Le ministre de l’Agriculture, du Développement rural et de la Pêche algérien, Youcef Cherfa, a annoncé une initiative majeure pour relancer la production nationale d’aliments pour poissons à partir de 2025. Cette décision vise à soutenir le développement de l’aquaculture en Algérie, réduire la dépendance aux importations et contribuer à la sécurité alimentaire du pays.
Une réunion cruciale pour l’avenir de l’aquaculture algérienne
Le ministre Youcef Cherfa a présidé une réunion de travail importante lundi, rassemblant des opérateurs économiques spécialisés dans la production d’aliments pour poissons. Cette rencontre, à laquelle ont également assisté des cadres du secteur aux niveaux central et local, avait pour objectif d’examiner les ressources disponibles et d’évaluer les besoins nationaux en aliments pour le développement de l’aquaculture.
La réunion s’inscrit dans le cadre plus large de l’élaboration d’une feuille de route pour le développement du secteur de la pêche et de l’aquaculture en Algérie. Elle a permis de passer en revue le potentiel du tissu économique spécialisé dans la fabrication d’aliments pour poissons, ainsi que sa capacité productive actuelle.

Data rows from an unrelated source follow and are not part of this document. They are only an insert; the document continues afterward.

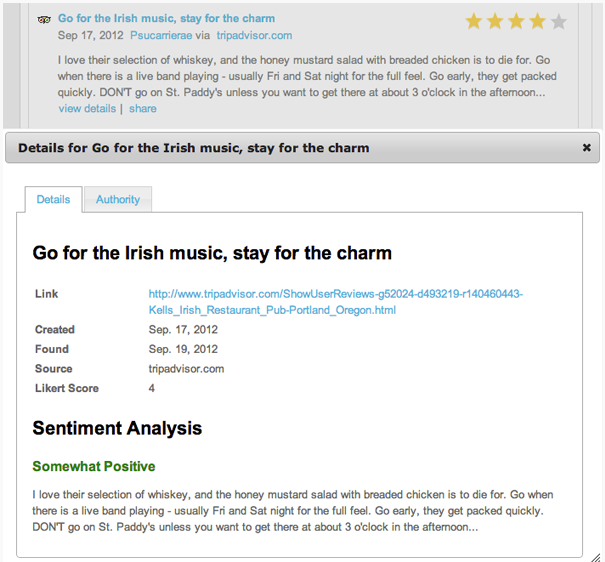
Task: Click the second gold rating star
Action: click(495, 21)
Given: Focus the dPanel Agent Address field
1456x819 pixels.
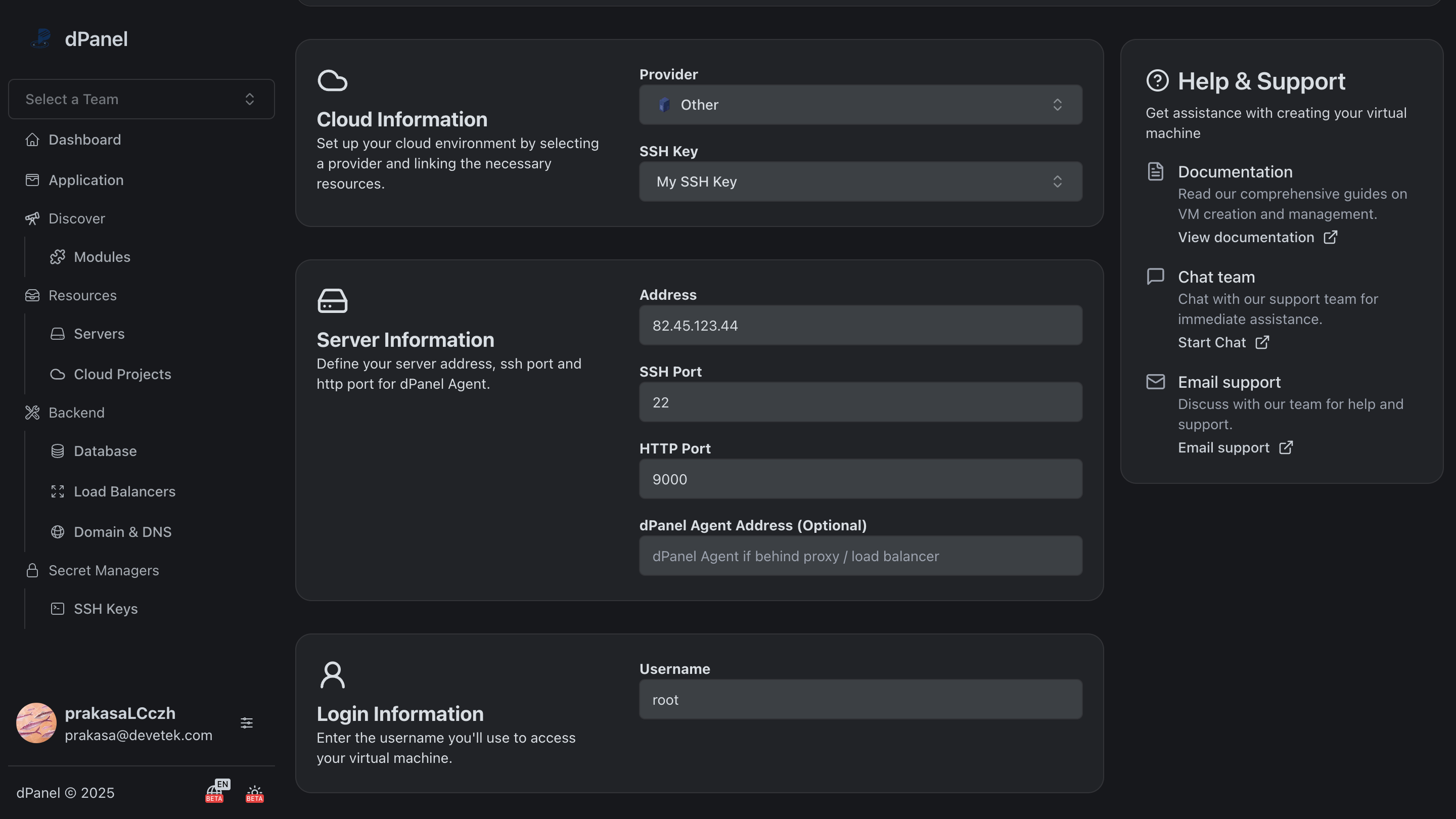Looking at the screenshot, I should point(860,556).
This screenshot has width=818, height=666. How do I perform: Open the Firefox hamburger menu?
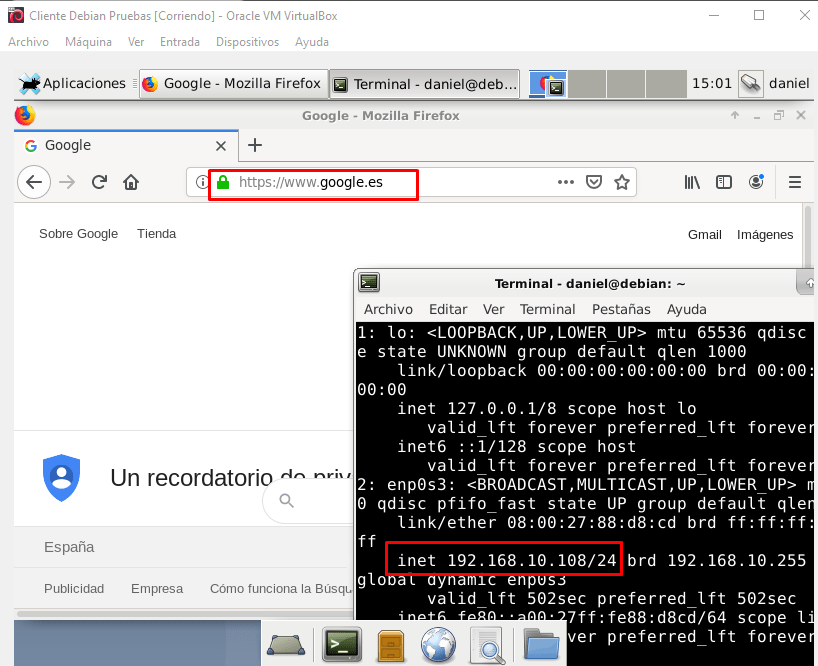pyautogui.click(x=795, y=182)
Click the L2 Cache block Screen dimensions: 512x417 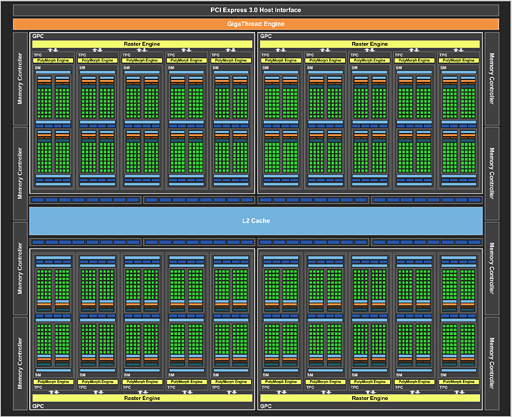(x=256, y=221)
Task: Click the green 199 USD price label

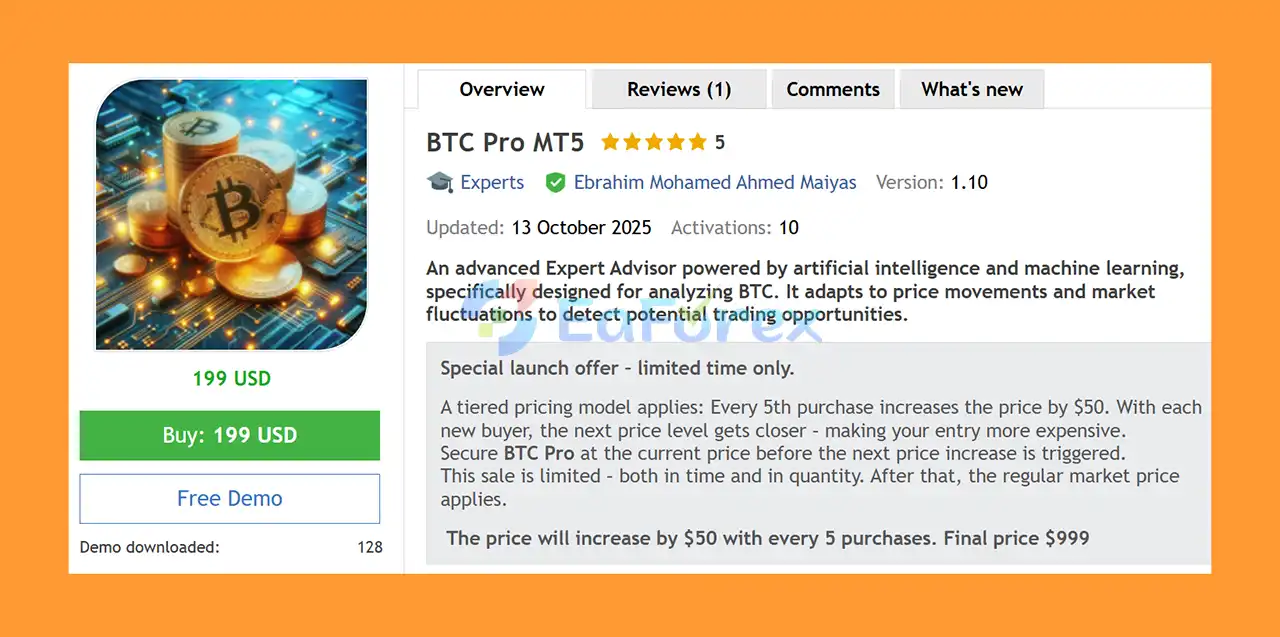Action: (231, 378)
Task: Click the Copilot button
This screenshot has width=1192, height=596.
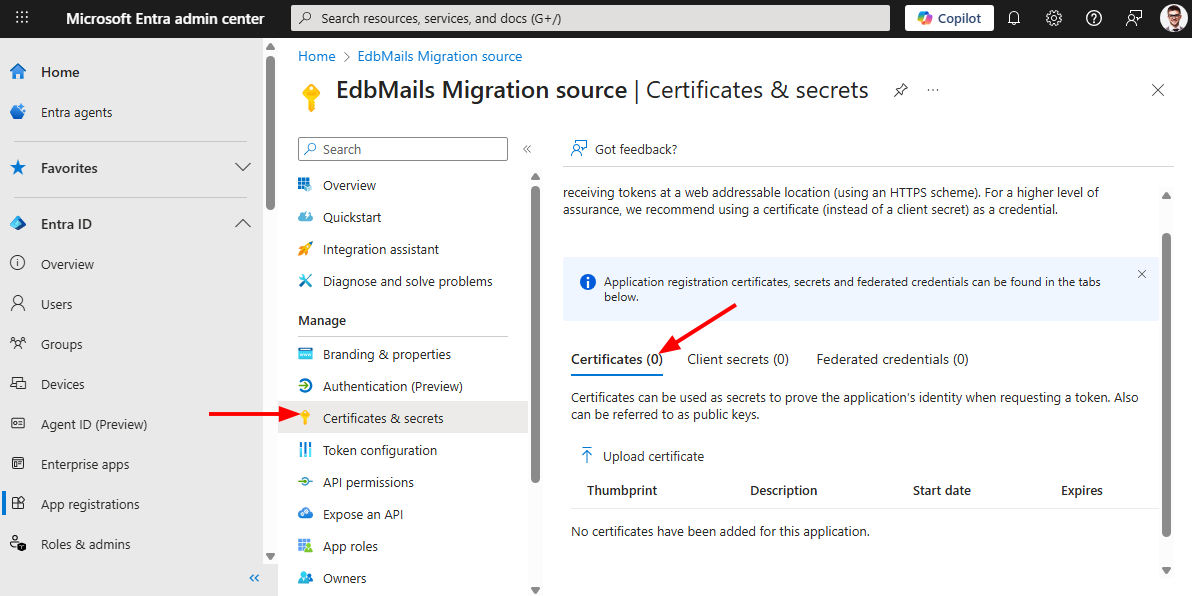Action: 949,18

Objectifs ambitieux pour 2025
Le ministre a souligné l’importance stratégique de la filière aquacole pour l’Algérie, notamment en termes de sécurité alimentaire. Il a annoncé que dès 2025, le pays entamera la relance de la production nationale d’aliments pour poissons. Cette initiative vise deux objectifs principaux :
- Répondre à la demande croissante du secteur aquacole
- Réduire la dépendance aux importations
Mesures concrètes pour soutenir la relance
La réunion a également permis aux opérateurs économiques d’exprimer leurs préoccupations. Parmi les points abordés figuraient :
- La remise en marche des usines d’aliments pour poissons actuellement à l’arrêt
- L’accompagnement des opérateurs souhaitant obtenir des assiettes foncières pour leurs projets
En réponse à ces demandes, une série de décisions ont été prises pour lever les obstacles au développement du secteur. Notamment, l’Office national des aliments du bétail (ONAB) a décidé d’investir dans le créneau des aliments pour poissons, marquant ainsi un engagement fort de l’État dans cette relance.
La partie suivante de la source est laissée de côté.